Can anyone please help me with this problem. I must let you know from the beginning that it's not an easy one.
"Two functions are given: $u, y \in L^{2}(-\infty,\infty), y(t)=\frac{u(t)}{u(t)+b}$ , with $|u(t)|\leq c<b$. Knowing that the bandwidth of $u$ is $\nu$, i.e., $(\mathcal{F}u)(s)=0 , \forall s\in \mathbb{R} \backslash [-\nu,\nu]$, how can one approximate the bandwidth of $y(t)$ as accurate as possible?"
Formula for Fourier transform used: $(\mathcal{F}u)(s)=\int_{-\infty}^{\infty}u(t) e^{-2\pi i st}dt $.

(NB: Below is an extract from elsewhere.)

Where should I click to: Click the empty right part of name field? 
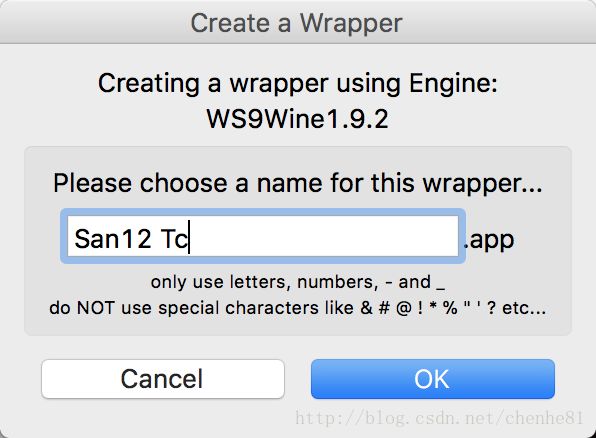pos(323,236)
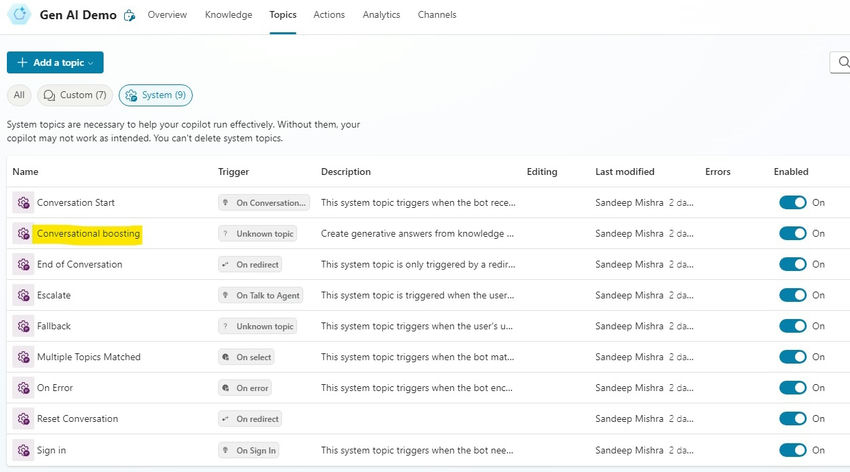The width and height of the screenshot is (850, 472).
Task: Select the All topics filter pill
Action: pos(19,95)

PS: I know that literally the bandwidth of $y$ is infinite, but the spectrum (absolute value of Fourier Transform) clearly decreases very fast to infinity. So instead of the normal bandwidth, another definition of bandwidth can be used (you can use whatever definition you find suitable). The one that I propose is the FOBE bandwidth, which is defined by $\nu_\alpha\in \mathbb{R}$, such that:
$\int_{-\nu_\alpha}^{\nu_\alpha}(\mathcal{F}y)^2(s)ds \geq \alpha\int_{-\infty}^{\infty}(\mathcal{F}y)^2(s)ds = \alpha||y||_2^2$, with $\alpha$ a constant of choice close to 1 (e.g. $\alpha=0.99).$